IX La naturaleza humana 

Que lo  concerniente al ser  indiscutiblemente de palabra, homo sapiens, es   en última instancia lo determinante para los protagonistas de este diálogo, se refleja en la  razón que Jordi Agustí nos da para considerar que Darwin sería el hombre de ciencia más importante de la historia: "Ha habido otros científicos como Isaac Newton o Albert Einstein que revolucionaron la ciencia de su tiempo, pero sus teorías no cambiaron la comprehensión que tenemos de nosotros mismos".
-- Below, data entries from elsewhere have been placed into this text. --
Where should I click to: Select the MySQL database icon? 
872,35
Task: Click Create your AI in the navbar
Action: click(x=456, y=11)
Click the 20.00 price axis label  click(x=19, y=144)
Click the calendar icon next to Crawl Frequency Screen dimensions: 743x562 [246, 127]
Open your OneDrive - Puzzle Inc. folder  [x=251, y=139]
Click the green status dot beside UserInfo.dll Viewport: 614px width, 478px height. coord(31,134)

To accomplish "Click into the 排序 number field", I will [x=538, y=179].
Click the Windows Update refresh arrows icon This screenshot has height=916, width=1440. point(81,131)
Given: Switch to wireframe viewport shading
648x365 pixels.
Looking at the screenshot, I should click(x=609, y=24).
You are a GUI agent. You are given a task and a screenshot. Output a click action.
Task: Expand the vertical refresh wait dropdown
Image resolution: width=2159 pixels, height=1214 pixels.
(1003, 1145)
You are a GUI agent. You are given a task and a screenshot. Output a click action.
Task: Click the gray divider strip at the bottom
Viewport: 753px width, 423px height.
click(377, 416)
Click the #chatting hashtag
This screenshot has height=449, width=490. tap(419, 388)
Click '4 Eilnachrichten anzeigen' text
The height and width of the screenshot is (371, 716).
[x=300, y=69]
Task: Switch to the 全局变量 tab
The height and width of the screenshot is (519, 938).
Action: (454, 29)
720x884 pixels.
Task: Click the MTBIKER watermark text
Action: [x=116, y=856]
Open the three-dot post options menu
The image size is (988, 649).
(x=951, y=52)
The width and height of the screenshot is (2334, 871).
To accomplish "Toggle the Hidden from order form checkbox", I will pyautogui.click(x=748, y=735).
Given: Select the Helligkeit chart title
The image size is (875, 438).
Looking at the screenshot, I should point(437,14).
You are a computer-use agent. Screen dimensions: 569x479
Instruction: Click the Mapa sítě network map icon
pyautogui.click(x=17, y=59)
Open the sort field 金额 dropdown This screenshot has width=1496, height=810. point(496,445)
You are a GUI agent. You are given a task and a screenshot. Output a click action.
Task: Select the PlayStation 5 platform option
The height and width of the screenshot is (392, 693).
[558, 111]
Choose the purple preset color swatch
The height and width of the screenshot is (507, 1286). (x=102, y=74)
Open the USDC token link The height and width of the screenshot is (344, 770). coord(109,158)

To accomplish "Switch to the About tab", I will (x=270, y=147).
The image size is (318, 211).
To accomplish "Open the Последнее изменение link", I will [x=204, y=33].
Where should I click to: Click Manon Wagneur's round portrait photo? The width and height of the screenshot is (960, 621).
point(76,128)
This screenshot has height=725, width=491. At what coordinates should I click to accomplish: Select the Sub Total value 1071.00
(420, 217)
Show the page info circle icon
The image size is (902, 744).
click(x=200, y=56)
 Si tremenda es una hipótesis científica que subvierte  la representación que nos hacemos de la naturaleza en nuestro entorno (por ejemplo la representación determinada por el prejuicio de que espacio y tiempo tienen realidad física), más parece en efecto serlo aquella que socavaría los cimientos en los que se sustenta la concepción de nuestra propia naturaleza. Y aquí me permito una precisión:

Es obvio que Darwin pone en tela de juicio las bases, aristotélicas en primer lugar, sobre las que se sustentaba la definición del ser humano, no es por el contrario seguro que ponga en tela de juicio tal definición. El propio Eudald Carbonell afirma al respecto con radicalidad: "Aun ahora no existe una definición más consistente que la que hizo Aristóteles: somos 'animales racionales'. ¿Lo somos  en virtud de algún designio trascendente al  orden natural? El gran aporte de Darwin es responder negativamente a esta pregunta: lo somos como resultado de un proceso que condujo primero a la hominización y después a la plena humanización (en lo que Carbonell denomina síntesis evolutiva  de nuestro género ); condujo en suma a la unificación del conjunto de rasgos que, especificándonos  en el seno del género homínido, permiten hablar de naturaleza humana.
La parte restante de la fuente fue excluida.